The idea behind a “Buddha bowl” is that it is made from the earth, healthy, and kind. It’s made with no animal products. This bowl is a celebration of a variety of flavors that range from vegetable to grain. It can be topped with a dressing or sauce or kept simple. I love these veggie bowls so much because meat is actually the first thing I cut out when I am trying to be healthy and reset. I know many diets require meat, and lots of it, but I respectfully disagree. When I am trying to be healthy, I just eat real food, from the earth. 

The key to eating plant-based is getting the most flavor out of the veggies as you can without adding a bunch of “stuff” to it! I like to make all of the elements ahead of time and store them in the fridge separately so that I can use them for other meals besides the veggie bowl.

Here is how I like to make mine:

Sweet potatoes:

Wash and scrub the outside if you plan to eat the skin. Cut the potato into 1/2 inch cubes and place on a baking sheet lined with aluminum foil. Toss with olive oil and salt, then roast at 425 for about 15-20 minutes, or until cooked through. 

Brussels Sprouts: 

Cut the bottom off and remove the outer leaves. Cut into quarters, depending on size, and place on a baking sheet lined with aluminum foil. Toss with olive oil and salt, then roast at 425 for about 15 minutes or until softened with golden sides. 

Sauteed Chickpeas: 

Drizzle about 1 tablespoon of olive oil in a skillet and add in a can of drained and rinsed chickpeas. Cook for about a minute and then add in a tablespoon of coconut aminos. This is an alternative to soy sauce and much healthier. If you don’t have this or can’t find it you can leave it out. Cook the chickpeas until they start to become slightly golden. 

Sauteed Kale:

Cut the tough rib out of the center of the kale. Drizzle the bunch of kale with olive oil and use your hands to massage the oil in (see the video here). This helps to tenderize the kale so that it’s not as tough and chewy. Chop the kale into smaller pieces. Add a drizzle of olive oil to a medium skillet over medium heat and add in the kale and a small sprinkle of salt. Cook until softened and add a squeeze of fresh lemon at the end. 
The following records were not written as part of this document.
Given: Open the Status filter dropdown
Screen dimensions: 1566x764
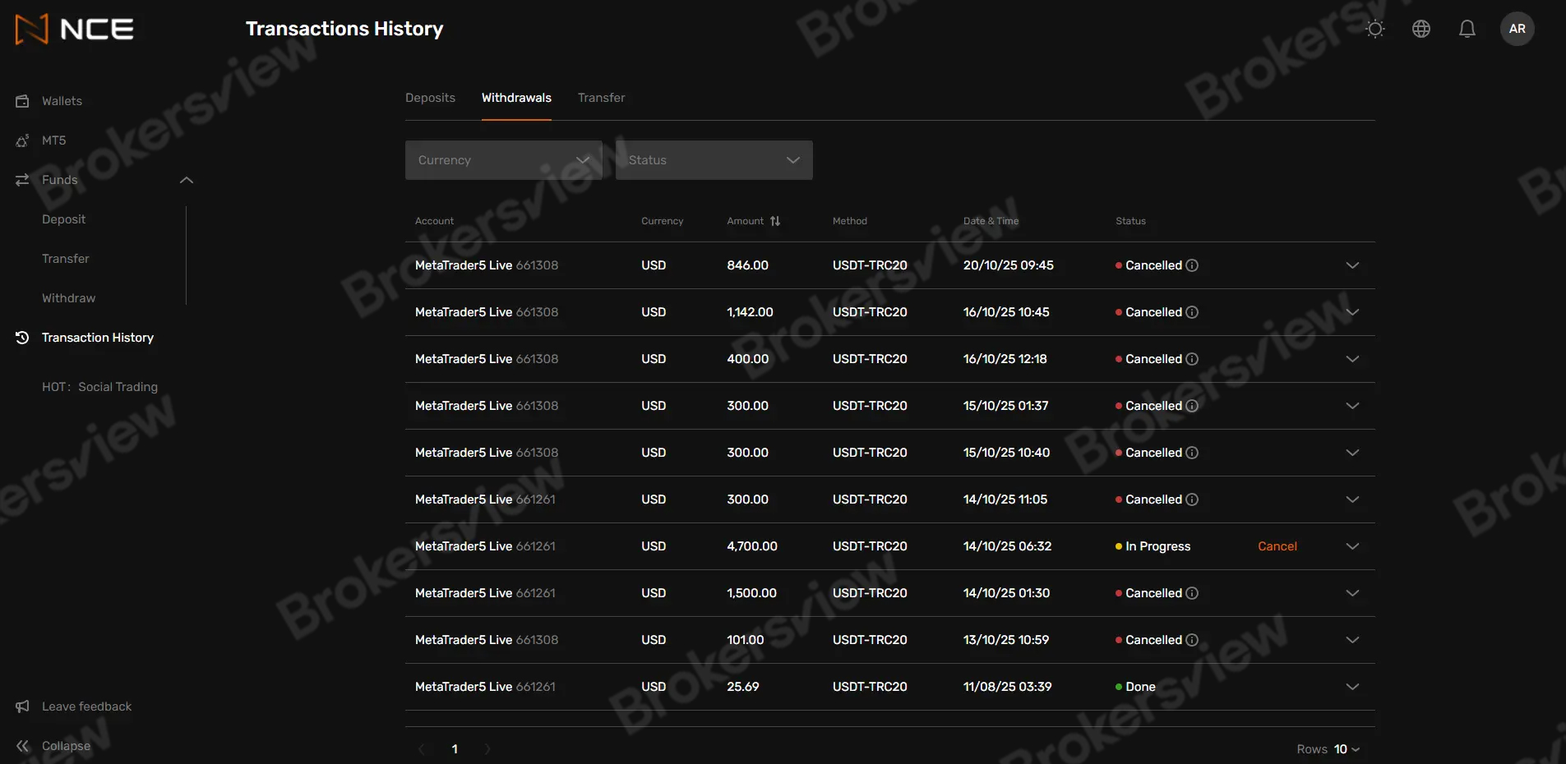Looking at the screenshot, I should tap(714, 160).
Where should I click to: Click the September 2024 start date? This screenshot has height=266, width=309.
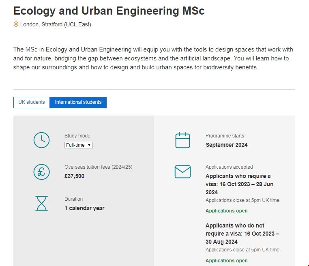[227, 145]
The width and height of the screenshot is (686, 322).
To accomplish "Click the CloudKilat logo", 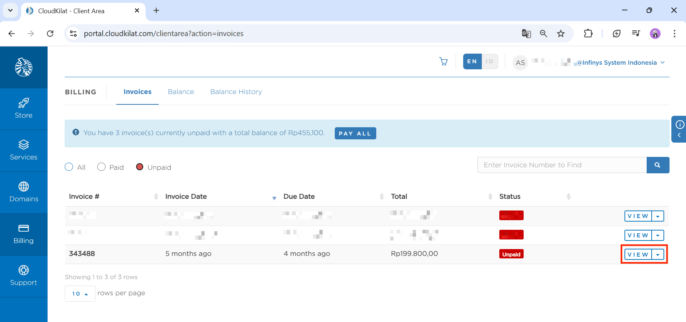I will click(x=24, y=67).
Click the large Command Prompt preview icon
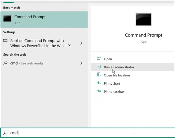Viewport: 175px width, 138px height. 144,20
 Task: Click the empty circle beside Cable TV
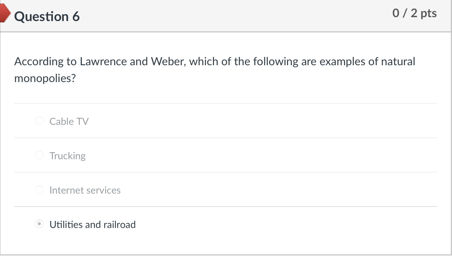click(x=39, y=121)
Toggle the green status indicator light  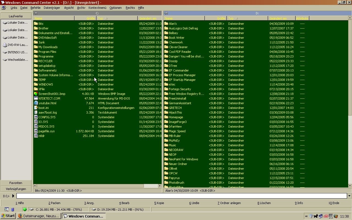(25, 209)
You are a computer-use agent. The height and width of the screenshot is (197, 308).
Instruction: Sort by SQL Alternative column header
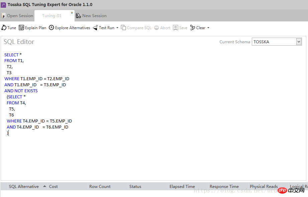[x=24, y=187]
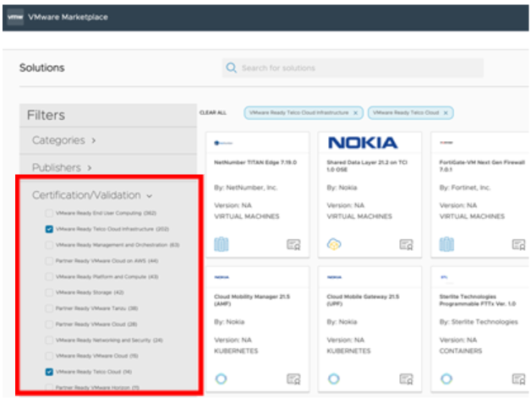The height and width of the screenshot is (403, 531).
Task: Remove VMware Ready Telco Cloud Infrastructure filter chip
Action: (355, 112)
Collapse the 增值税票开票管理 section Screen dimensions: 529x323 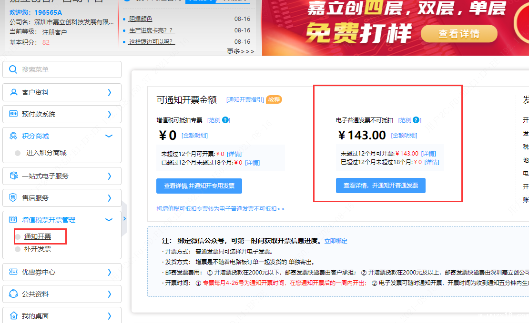point(109,220)
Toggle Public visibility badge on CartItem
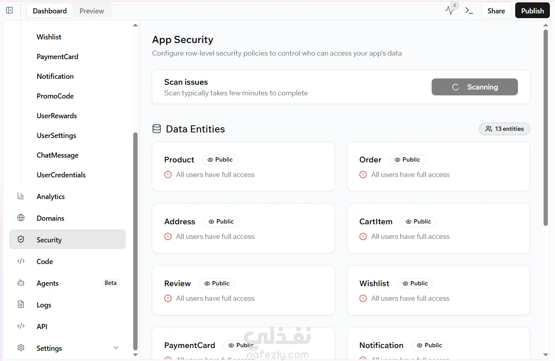Image resolution: width=555 pixels, height=361 pixels. click(x=418, y=221)
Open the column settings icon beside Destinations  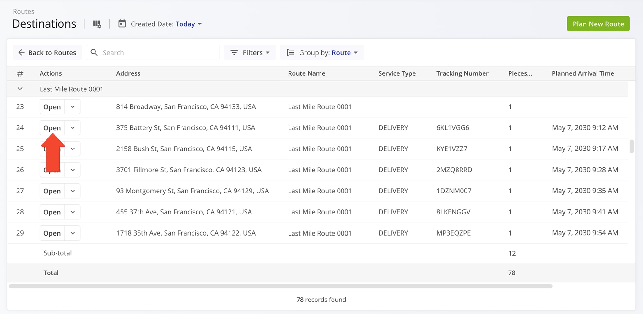[97, 24]
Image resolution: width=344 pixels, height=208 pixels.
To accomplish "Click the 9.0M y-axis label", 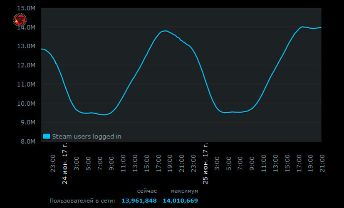I will 27,122.
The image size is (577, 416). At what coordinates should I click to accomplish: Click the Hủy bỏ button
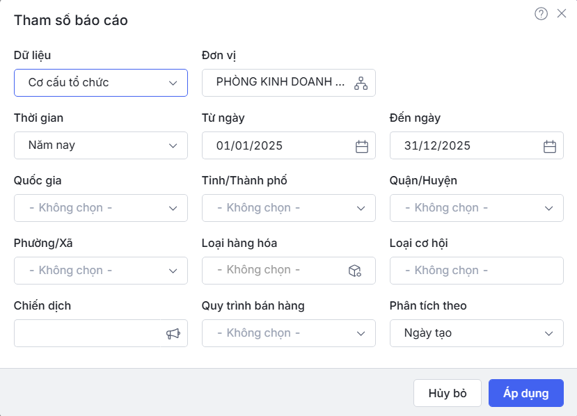click(x=447, y=393)
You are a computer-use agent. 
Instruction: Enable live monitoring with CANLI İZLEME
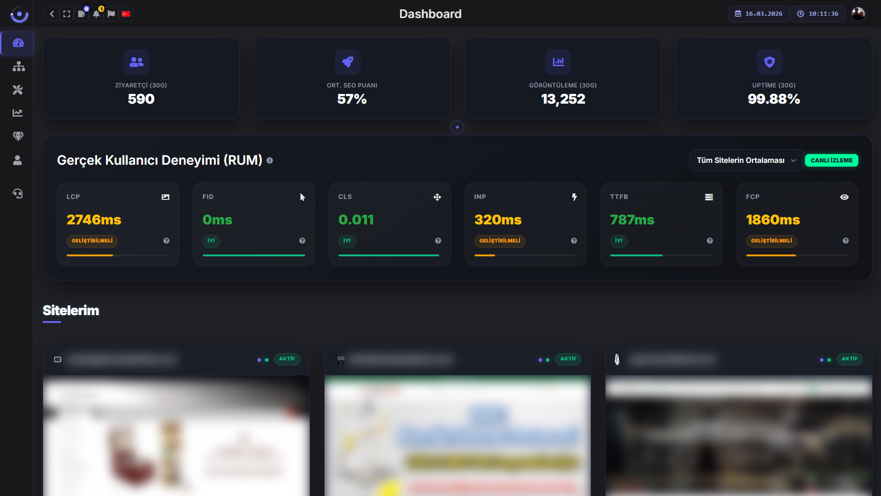[x=831, y=160]
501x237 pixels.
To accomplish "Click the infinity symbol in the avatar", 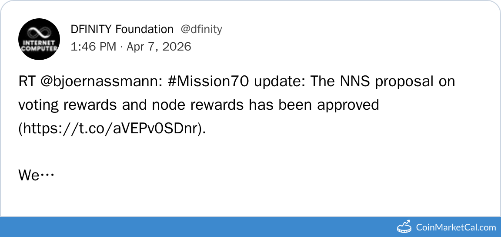I will (39, 32).
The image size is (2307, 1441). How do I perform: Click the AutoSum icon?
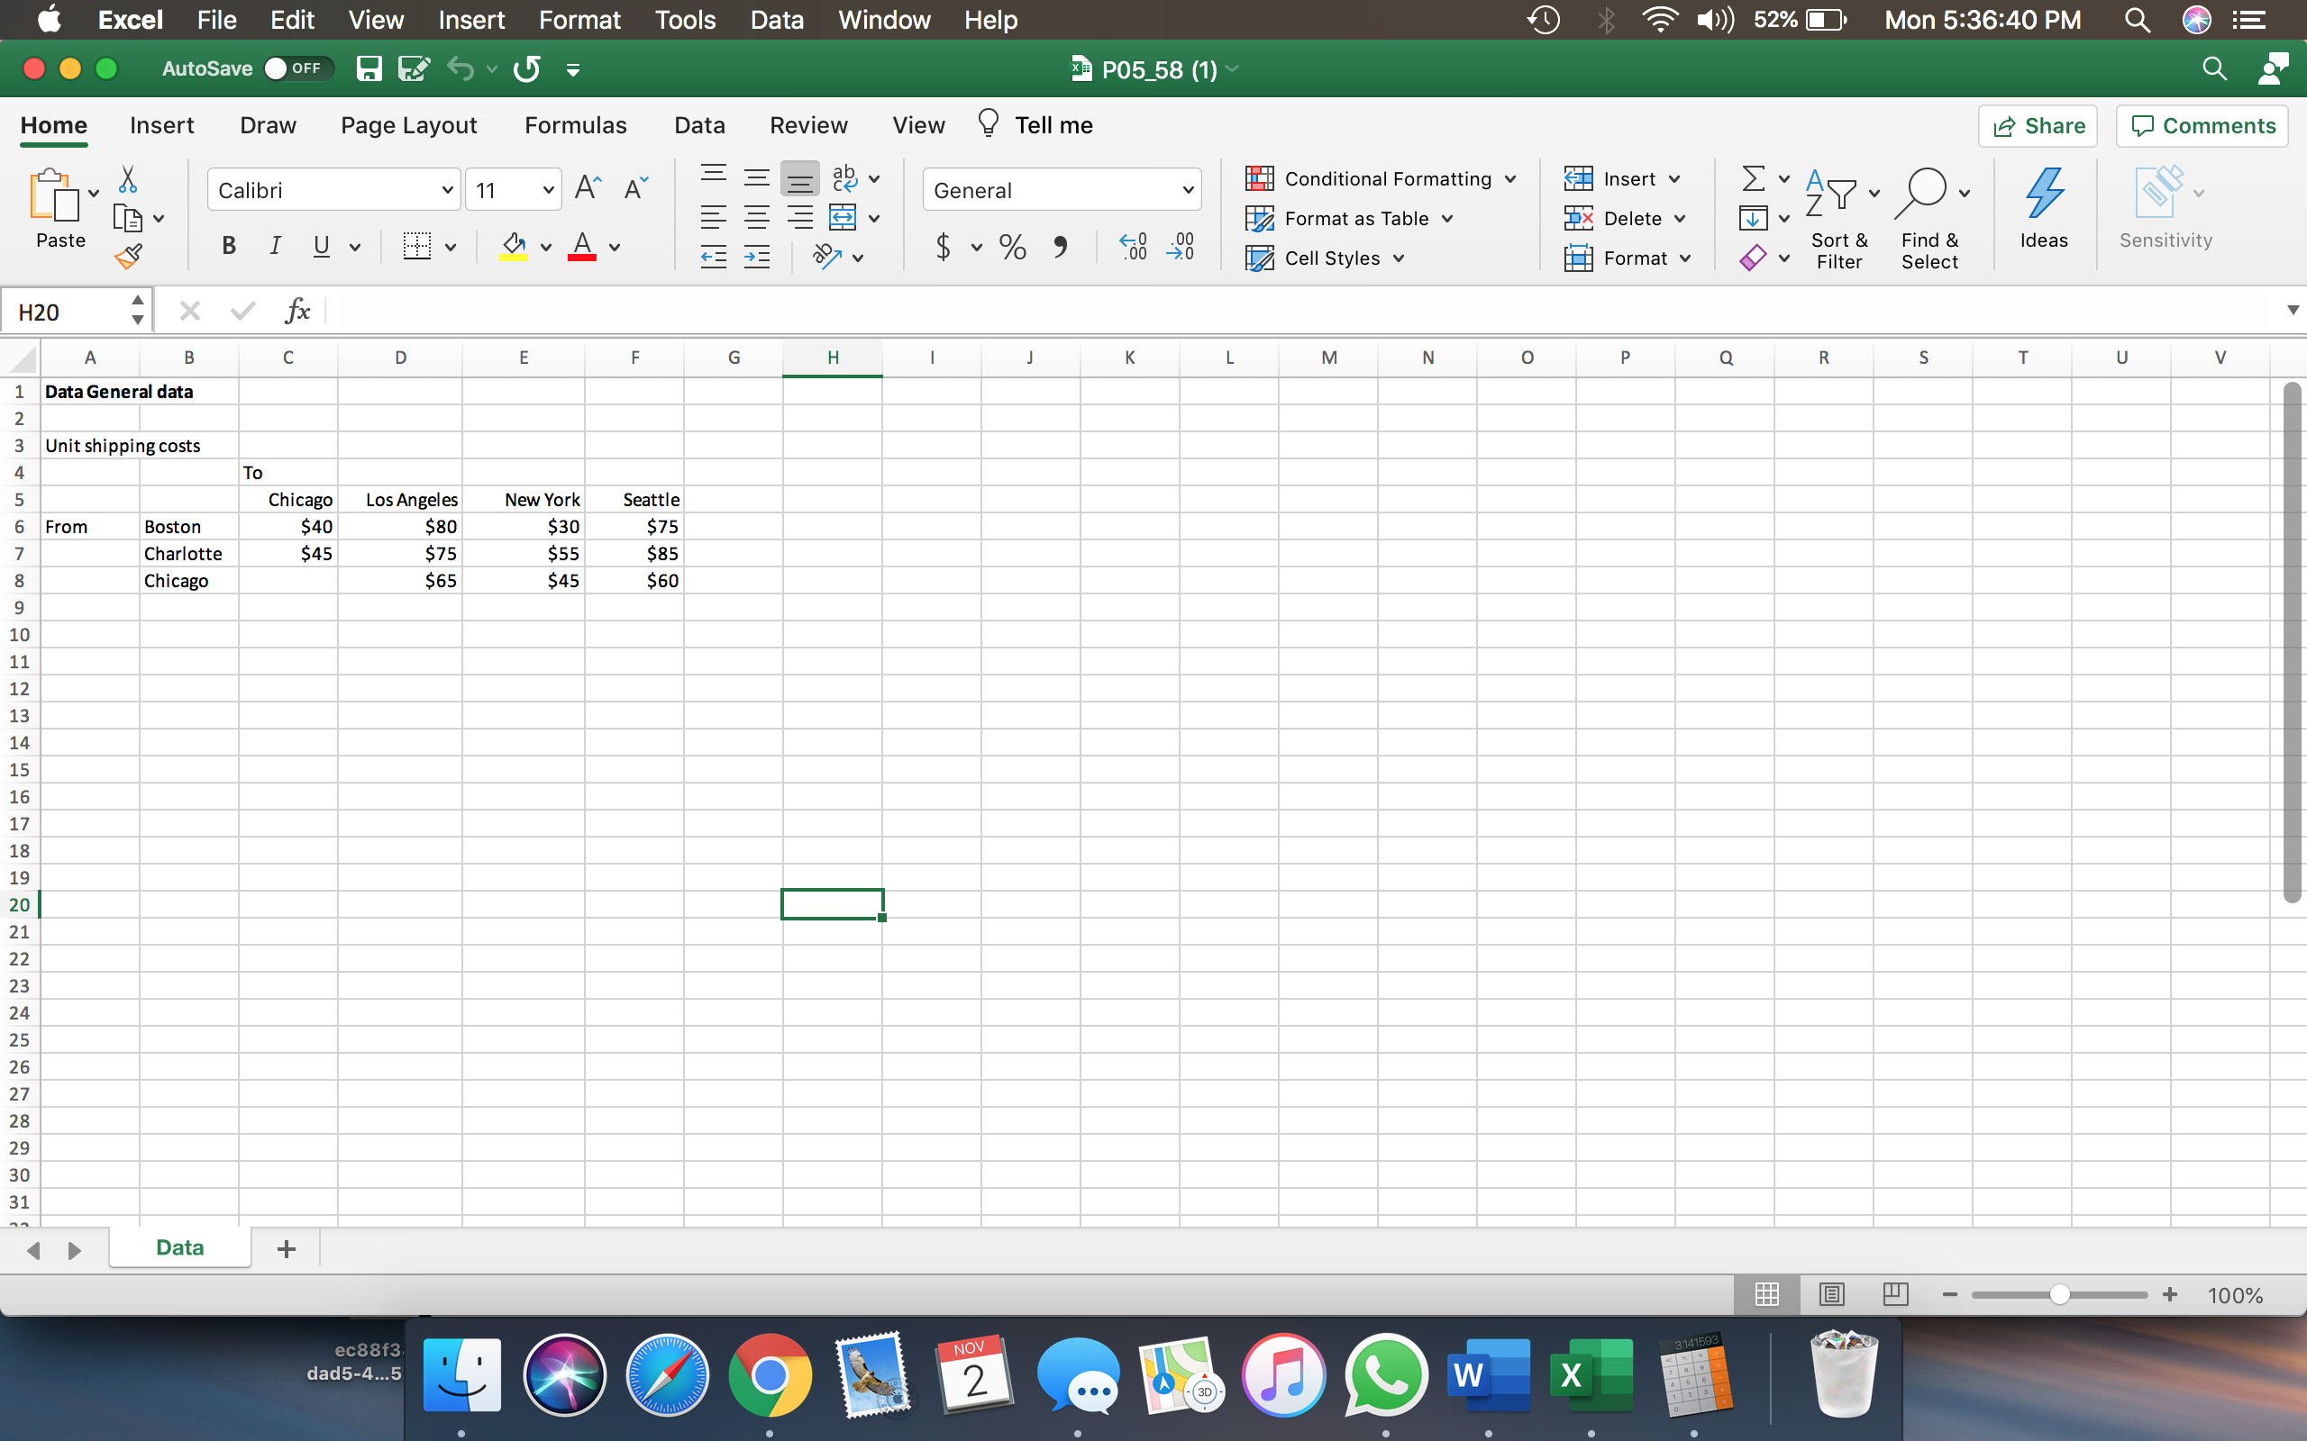coord(1752,177)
When it comes to rice, you can use just about anything you like. I use brown rice or a wild rice blend. Quinoa can also be used. This serves as the base, so I generally don’t do anything fancy to cook it. 

For one bowl: 

3/4 cup cooked rice 

1/3 cup roasted sweet potatoes 

1/3 cup roasted brussels sprouts 

1/3 cup sauteed chickpeas 

1/2 cup sauteed kale 

1/2 avocado, sliced 

Salt and pepper to taste 

Olive oil for topping 

Assemble by adding a layer of rice to the bottom of the bowl. Top the rice with all of the ingredients as desired. Top with salt and pepper as needed. Add your favorite tahini dressing if desired.